Items for locating words and elements |
========================================================================

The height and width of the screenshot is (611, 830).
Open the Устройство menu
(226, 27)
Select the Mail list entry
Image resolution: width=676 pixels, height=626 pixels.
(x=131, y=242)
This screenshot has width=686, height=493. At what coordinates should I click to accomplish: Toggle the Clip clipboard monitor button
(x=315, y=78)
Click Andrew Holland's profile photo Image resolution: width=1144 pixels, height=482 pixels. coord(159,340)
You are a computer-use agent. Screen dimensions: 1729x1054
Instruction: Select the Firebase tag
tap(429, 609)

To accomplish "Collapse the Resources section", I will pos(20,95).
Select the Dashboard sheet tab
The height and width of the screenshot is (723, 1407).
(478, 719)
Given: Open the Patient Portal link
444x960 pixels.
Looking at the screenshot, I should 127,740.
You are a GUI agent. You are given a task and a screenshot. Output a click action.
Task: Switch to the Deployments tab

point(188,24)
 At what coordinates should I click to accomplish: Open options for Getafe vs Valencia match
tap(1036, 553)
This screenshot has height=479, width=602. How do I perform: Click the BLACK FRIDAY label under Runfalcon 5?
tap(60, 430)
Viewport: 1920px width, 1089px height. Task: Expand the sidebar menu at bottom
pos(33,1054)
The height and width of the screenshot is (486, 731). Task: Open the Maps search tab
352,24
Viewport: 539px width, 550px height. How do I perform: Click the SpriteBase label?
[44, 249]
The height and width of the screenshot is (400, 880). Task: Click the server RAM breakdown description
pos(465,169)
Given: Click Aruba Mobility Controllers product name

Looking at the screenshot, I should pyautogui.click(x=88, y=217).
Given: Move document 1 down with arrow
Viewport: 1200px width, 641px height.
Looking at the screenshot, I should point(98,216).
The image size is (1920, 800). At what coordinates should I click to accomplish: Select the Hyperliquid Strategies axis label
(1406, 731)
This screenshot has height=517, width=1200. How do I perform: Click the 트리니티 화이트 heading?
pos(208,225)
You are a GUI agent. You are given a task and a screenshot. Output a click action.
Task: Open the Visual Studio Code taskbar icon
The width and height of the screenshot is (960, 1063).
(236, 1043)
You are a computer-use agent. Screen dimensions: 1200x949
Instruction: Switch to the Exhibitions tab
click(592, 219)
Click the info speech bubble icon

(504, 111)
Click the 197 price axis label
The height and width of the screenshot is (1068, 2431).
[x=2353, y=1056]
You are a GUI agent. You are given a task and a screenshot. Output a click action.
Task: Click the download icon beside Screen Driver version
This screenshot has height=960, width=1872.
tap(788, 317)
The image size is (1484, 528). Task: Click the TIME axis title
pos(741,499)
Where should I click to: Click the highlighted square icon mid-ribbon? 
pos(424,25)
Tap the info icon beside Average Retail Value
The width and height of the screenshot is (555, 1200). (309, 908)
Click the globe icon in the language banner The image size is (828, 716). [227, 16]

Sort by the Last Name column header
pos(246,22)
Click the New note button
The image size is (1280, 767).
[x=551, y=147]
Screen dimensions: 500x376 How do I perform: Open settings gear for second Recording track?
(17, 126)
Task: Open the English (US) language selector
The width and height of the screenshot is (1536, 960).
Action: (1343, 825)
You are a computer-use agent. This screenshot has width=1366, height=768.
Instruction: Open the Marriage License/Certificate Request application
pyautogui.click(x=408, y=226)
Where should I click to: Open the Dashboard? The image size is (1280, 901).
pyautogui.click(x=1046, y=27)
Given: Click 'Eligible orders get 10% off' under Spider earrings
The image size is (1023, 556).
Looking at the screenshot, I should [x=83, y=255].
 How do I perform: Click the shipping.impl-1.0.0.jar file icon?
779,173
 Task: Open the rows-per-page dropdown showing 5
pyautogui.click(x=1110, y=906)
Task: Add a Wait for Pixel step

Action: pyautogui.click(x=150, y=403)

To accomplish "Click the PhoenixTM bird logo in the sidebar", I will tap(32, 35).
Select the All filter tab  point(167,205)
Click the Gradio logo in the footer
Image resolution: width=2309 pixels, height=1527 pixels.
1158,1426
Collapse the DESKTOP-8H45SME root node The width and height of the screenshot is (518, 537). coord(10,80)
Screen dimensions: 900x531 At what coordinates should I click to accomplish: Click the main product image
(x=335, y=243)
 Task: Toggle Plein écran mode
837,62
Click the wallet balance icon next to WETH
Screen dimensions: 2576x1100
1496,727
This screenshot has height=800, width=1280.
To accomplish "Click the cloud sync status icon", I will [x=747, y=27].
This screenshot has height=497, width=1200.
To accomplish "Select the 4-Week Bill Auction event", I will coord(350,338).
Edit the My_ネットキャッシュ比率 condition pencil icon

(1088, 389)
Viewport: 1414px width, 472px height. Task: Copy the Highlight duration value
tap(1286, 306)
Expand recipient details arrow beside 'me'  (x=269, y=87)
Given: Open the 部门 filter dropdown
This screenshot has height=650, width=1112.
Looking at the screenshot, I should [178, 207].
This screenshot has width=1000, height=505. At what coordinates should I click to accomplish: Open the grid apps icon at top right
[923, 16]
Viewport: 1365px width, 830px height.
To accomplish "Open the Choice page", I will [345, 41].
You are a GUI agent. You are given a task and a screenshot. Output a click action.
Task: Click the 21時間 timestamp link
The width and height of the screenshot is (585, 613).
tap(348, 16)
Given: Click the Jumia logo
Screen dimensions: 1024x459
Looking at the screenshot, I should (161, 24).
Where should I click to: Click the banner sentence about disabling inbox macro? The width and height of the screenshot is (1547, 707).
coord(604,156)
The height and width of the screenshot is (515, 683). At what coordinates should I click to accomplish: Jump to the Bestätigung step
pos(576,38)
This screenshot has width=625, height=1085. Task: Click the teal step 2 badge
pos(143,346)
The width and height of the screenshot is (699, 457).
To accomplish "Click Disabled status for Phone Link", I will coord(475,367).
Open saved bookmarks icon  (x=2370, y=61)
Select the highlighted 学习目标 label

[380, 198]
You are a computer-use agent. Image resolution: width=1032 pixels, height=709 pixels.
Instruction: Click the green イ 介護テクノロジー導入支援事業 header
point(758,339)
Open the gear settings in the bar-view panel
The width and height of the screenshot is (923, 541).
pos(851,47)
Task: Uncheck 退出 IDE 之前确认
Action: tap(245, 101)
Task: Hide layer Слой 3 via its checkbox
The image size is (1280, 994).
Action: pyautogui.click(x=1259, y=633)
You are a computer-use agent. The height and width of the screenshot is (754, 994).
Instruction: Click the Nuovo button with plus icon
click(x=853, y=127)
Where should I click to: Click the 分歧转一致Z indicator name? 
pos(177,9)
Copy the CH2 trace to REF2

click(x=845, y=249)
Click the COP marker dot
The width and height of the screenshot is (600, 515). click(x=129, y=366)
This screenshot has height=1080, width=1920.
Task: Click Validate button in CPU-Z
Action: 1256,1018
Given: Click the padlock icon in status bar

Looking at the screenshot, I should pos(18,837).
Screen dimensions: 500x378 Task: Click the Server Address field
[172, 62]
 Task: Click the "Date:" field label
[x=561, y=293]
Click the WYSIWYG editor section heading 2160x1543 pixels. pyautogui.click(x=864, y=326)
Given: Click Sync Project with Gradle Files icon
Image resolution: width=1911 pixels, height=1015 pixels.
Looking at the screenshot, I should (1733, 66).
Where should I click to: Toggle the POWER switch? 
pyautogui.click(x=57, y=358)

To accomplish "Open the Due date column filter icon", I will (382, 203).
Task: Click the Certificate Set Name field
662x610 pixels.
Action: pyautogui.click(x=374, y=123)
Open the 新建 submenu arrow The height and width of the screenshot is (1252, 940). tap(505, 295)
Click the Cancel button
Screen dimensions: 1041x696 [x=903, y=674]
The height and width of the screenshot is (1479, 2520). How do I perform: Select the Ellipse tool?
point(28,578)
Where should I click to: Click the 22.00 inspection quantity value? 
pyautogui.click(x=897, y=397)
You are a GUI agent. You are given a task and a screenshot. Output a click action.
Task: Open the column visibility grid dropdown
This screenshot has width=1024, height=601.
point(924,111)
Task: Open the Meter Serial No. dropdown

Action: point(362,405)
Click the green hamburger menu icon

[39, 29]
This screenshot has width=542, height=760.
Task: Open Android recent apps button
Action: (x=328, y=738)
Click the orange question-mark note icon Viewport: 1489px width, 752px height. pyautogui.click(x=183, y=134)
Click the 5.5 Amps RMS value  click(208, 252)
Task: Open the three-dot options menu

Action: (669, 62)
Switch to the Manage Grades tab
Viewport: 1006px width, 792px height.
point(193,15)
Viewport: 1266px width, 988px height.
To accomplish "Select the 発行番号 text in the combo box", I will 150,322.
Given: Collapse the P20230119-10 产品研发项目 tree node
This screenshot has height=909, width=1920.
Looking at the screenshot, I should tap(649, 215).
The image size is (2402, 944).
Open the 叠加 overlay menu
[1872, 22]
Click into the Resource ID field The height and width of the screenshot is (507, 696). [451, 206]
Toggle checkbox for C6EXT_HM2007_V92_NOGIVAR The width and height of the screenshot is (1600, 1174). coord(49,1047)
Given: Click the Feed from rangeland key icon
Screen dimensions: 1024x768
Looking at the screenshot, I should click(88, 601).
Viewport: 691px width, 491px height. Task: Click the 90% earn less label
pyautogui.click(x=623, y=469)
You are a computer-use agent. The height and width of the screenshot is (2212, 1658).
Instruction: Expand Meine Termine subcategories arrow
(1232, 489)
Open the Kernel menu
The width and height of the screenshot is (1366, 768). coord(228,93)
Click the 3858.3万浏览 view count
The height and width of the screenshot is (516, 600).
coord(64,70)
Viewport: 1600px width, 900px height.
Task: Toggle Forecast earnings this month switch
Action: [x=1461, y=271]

========================================================================

What is being asked | Write out the items unchanged, beginning at the line that contains "Task: Open the three-dot options menu" and continuing through the last line of the items.

Output for this exercise |
Task: Open the three-dot options menu

Action: (669, 62)
Switch to the Manage Grades tab
Viewport: 1006px width, 792px height.
point(193,15)
Viewport: 1266px width, 988px height.
To accomplish "Select the 発行番号 text in the combo box", I will 150,322.
Given: Collapse the P20230119-10 产品研发项目 tree node
This screenshot has height=909, width=1920.
Looking at the screenshot, I should tap(649, 215).
The image size is (2402, 944).
Open the 叠加 overlay menu
[1872, 22]
Click into the Resource ID field The height and width of the screenshot is (507, 696). [451, 206]
Toggle checkbox for C6EXT_HM2007_V92_NOGIVAR The width and height of the screenshot is (1600, 1174). coord(49,1047)
Given: Click the Feed from rangeland key icon
Screen dimensions: 1024x768
Looking at the screenshot, I should click(88, 601).
Viewport: 691px width, 491px height. Task: Click the 90% earn less label
pyautogui.click(x=623, y=469)
You are a computer-use agent. The height and width of the screenshot is (2212, 1658).
Instruction: Expand Meine Termine subcategories arrow
(1232, 489)
Open the Kernel menu
The width and height of the screenshot is (1366, 768). coord(228,93)
Click the 3858.3万浏览 view count
The height and width of the screenshot is (516, 600).
coord(64,70)
Viewport: 1600px width, 900px height.
Task: Toggle Forecast earnings this month switch
Action: [x=1461, y=271]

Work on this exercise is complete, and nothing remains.